▶ **TEXTO EXTRAÍDO**:
+ + + + + + +
Hay varios fenómenos que enmarcan la crisis política y el deterioro del poder político tradicional: desconfianza de la autoridad, la sobre-mediatización de la cultura y la sociedad como audiencia, las confrontaciones generacionales, la historia moderna del individualismo liberal y las expectativas inalcanzables que coloca sobre las personas. En un escenario donde todo choca contra todo lo demás y la liquidez que plantea Bauman, se populariza el término “nueva política”.
La “nueva política” se refiere a un estilo de comunicar y gobernar que comprende y toma en cuenta los fenómenos anteriores: reconoce la desconfianza y utiliza metodologías y formatos que la acercan afectivamente a la sociedad. Comprende la naturaleza de las diferentes plataformas de acceso y las navega con naturalidad y utilizando los códigos de las nuevas generaciones. Asume posturas valientes (o pretende hacerlo) y entiende la comunicación como el acto primario de la gestión política.
En América Latina, esta “nueva política” se confunde con una posición distinta pero que también se opone a la tradición: la “anti-política”, la promesa de ser mejor político precisamente por no serlo. Como se desconfía de manera tan generalizada en la autoridad tradicional, se cae en la ilusión de ver con más confianza todo lo que se le opone. Las nuevas generaciones están decepcionadas con el status quo del poder y están dispuestas a probar cualquier otra opción que prometa una nuevo estilo y posibilidades.
Personalmente, creo que la juventud debe tener mayor participación en la política, pero no porque crea que la juventud sea un valor o porque considere que ser joven representa alguna ventaja, sino porque creo que el ejercicio político debe ser accesible para todos y porque la juventud también tiene que estar representada, sobre todo en un contexto con diferencias generacionales tan profundas como lo es el actual. Pero parece que lo de “la nueva política” no se ha entendido bien.
+ + + + + + +
▶ **MATERIAL DADO**:
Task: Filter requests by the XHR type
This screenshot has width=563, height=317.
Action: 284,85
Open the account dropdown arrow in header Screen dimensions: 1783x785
+ + + + + + +
▶ **DESAFÍO**: Resume en tres oraciones el texto sobre la “nueva política”.

▶ **RESPUESTA**: La desconfianza de la autoridad, la sobre-mediatización, las confrontaciones generacionales y el individualismo liberal enmarcan la crisis del poder político tradicional, y en ese escenario se populariza el término “nueva política”. Este término designa un estilo de comunicar y gobernar que reconoce la desconfianza, se acerca afectivamente a la sociedad, usa los códigos de las nuevas generaciones y entiende la comunicación como el acto primario de la gestión política. En América Latina se confunde con la “anti-política”, y quien escribe sostiene que la juventud debe participar más en la política porque el ejercicio político debe ser accesible para todos y la juventud también tiene que estar representada.